Traumatic Tantrums – do they all have the same one?

Traumatic Tantrums – do they all have the same one?

Terrible twos and terrifying tantrums are a milestone in every parent’s life. They directly lead you to those moments where you just want to run away. What does your child’s tantrum say about her personality and your parenting skills? And more importantly, why do they all lie on the floor?

According to Wikipedia: “A tantrum (or temper tantrum or tirade or hissy fit) is an emotional outburst, usually associated with children or those in emotional distress, that is typically characterized by stubbornness, crying, screaming, yelling, shrieking, defiance, angry ranting, a resistance to attempts at pacification and, in some cases, violence.” Okay, so we all know what it is and although Wikipedia has attempted to define it, the definition above does it absolutely no justice.

There’s a reason they’re called the terrible twos and a reason Gina Ford has made millions writing books on what most parents already know or will soon discover except we continue to buy these books because it makes us feel better that we are not alone.

Here are a number of ways I have found effective to dealing with them:

1) Go ahead and have a tantrum of your own. Come on, you know you want to. So, why not do the unexpected and act exactly like how you feel? Scream! Stomp and throw yourself on the ground. Key to remember: have yours last longer than your little ones’.

> _Records supplied_:
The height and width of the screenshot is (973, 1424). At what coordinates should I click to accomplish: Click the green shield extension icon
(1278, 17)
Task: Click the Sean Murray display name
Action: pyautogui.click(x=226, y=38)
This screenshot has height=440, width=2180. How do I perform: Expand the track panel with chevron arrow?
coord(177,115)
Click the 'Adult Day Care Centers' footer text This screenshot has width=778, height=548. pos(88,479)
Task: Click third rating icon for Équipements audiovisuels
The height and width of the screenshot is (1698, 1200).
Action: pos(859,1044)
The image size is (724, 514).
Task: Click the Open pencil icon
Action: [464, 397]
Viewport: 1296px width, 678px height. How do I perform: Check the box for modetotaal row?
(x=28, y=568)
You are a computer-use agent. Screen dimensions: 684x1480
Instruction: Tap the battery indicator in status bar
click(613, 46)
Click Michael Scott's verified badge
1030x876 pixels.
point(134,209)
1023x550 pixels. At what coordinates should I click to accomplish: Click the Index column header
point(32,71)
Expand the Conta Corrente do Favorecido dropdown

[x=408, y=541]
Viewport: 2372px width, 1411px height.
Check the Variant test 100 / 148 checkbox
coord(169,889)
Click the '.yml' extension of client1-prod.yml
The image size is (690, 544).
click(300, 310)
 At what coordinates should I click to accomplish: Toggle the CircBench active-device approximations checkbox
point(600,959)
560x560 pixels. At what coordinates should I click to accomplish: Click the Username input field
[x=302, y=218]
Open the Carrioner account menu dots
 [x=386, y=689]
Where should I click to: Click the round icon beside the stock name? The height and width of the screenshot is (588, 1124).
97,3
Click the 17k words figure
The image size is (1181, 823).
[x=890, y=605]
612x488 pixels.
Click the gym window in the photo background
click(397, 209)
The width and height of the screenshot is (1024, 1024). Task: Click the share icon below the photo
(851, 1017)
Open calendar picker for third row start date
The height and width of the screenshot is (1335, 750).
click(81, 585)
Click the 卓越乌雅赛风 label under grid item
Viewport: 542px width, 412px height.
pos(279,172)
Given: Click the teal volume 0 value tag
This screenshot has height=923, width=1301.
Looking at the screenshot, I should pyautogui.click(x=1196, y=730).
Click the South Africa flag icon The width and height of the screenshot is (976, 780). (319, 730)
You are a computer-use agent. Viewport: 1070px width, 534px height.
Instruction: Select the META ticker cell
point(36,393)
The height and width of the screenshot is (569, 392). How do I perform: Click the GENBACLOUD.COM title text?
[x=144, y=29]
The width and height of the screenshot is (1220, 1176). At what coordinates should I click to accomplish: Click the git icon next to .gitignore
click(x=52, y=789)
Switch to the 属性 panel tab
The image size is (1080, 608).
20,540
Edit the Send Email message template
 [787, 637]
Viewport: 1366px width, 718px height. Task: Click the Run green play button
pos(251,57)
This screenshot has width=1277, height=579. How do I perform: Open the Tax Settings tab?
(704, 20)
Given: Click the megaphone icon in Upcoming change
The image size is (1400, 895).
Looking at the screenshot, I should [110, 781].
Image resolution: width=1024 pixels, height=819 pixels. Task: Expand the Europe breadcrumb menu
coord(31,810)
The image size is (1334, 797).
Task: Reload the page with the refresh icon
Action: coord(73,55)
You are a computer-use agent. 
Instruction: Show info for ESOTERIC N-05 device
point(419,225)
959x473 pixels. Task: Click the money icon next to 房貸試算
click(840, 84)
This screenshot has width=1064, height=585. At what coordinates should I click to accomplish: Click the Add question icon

> _Brief 1_:
Reproduce the part of the tantrum article starting at "1) Go ahead" and ending at "your little ones’.".
> _Brief 2_:
Answer these questions from the tantrum article:
(a) In the quoted Wikipedia definition, who are tantrums usually associated with?
(b) Who has made millions writing books, according to the tantrum article?
(c) In the first tip, how long should your own tantrum last?
> _Brief 3_:
Write what comes next in the tantrum article, picking up after its last sentence.

> _Output 1_:
1) Go ahead and have a tantrum of your own. Come on, you know you want to. So, why not do the unexpected and act exactly like how you feel? Scream! Stomp and throw yourself on the ground. Key to remember: have yours last longer than your little ones’.

> _Output 2_:
(a) Children or those in emotional distress.
(b) Gina Ford.
(c) Longer than your little one's.

> _Output 3_:
2) Do not try and understand the situation. Think about other things. Your grocery list, whether or not you should wash your hair, and whether you need to get that mole on your shoulder checked out. (By the way, you later discover it was a bit of dirt and not a mole at all. Feel relieved and a bit disgusted at the same time.)
3) Put a piece of chocolate at the end of a selfie stick. Try and lead your little one into a more confined space. Perhaps away from the kitchen where sharp objects can be found.
4) Start singing a song and hope they will forget that they are in mid scream and join in on the refrain, “tissues, tissues, we all fall down!” This has not proven to be particularly efficient but I still try.
5) Alcohol and deep breaths. And more alcohol.

The very first time my daughter had one my husband was convinced that she was having some sort of an allergic reaction that resulted in body convulsions. She was not. She was just biologically preparing herself to turn two.